Lo sforzo di Cole consiste allora nel sottolineare il pregiudizio dello sguardo, il cliché automatizzato, reso invisibile dall’abitudine, e per questo ancora più subdolo. Affidandosi a una scrittura accurata, a descrizioni dettagliate, minuziose, che smontano e rimontano un libro, una fotografia, una situazione, Cole cerca di mettere un argine alla forza distruttiva dei cliché, di rivelare l’intenzione dietro a uno sguardo o a una composizione di parole. Questa attenzione si vede ad esempio nel saggio dal titolo “Ritratto di signora”. Cole paragona le foto scattate in Africa occidentale per uso privato da fotografi locali e quelle realizzate dagli antropologi europei tra l’Ottocento e il Novecento. La differenza si nota in particolare nei ritratti delle donne:
Un’opera di Sidibé in particolare mi affascina sempre: una donna sola, in piedi, in blusa senza maniche e gonna alla caviglia. Porta i sandali, orecchini pendenti, i capelli legati in piccole trecce compatte sul cranio. Lo sguardo che rivolge alla macchina fotografica è diretto. In effetti, non è del tutto sola: alla sua sinistra si intravedono la spalla e il braccio di un uomo. Vediamo anche la scarpa e la gamba destra, ma il resto è stato cancellato durante la stampa. Sul bordo di carta marroncina che incornicia la fotografia si legge: “Je veux être seule. 1979 – Malick Sidibé”.

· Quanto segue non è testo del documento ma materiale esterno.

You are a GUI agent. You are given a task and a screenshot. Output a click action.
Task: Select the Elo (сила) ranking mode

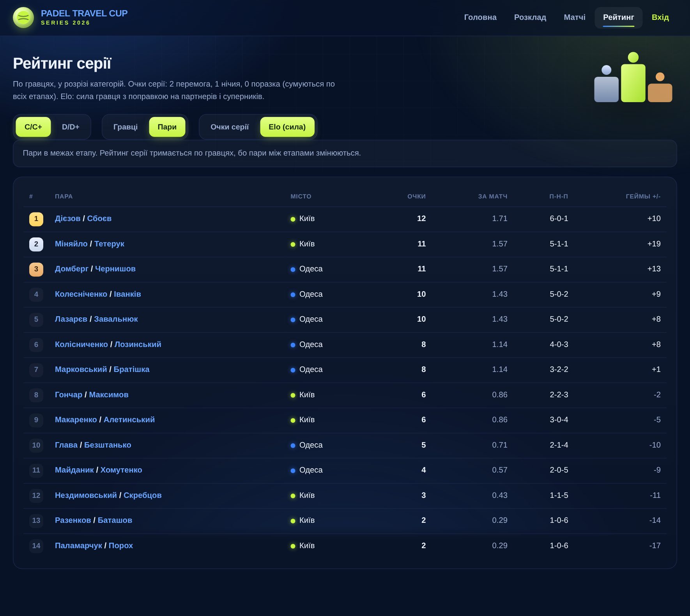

Le considerazioni sullo sguardo e sulla fotografia devono molto a John Berger, che non a caso è citato in uno dei saggi (citando una discussione con una guardia della National Gallery di Londra, Cole approfondisce il rapporto tra disegno e testo nelle opere del filosofo inglese). Questo meccanismo non si limita alla fotografia o la scrittura, ma investe tutte le sfere dell’arte: lo sguardo esclude e accoglie, evidenzia e nasconde. Uno sguardo neutrale non è possibile, ma una volta accettato criticamente questo fatto, si apre la possibilità di altri mondi. A ogni opera ne corrisponde un’altra, potenziale e non realizzata. Come scrive Cole, sempre nell’introduzione:
Negli anni in cui ho scritto questi saggi, ho riflettuto molto sulla poesia, la musica, la pittura, ho viaggiato in decine di paesi e conosciuto molti artisti interessanti di cui non ho scritto, o di cui ho scritto qualcosa che però mi ha lasciato insoddisfatto. C’è un altro libro possibile, che contiene tutto ciò che non è incluso in questo.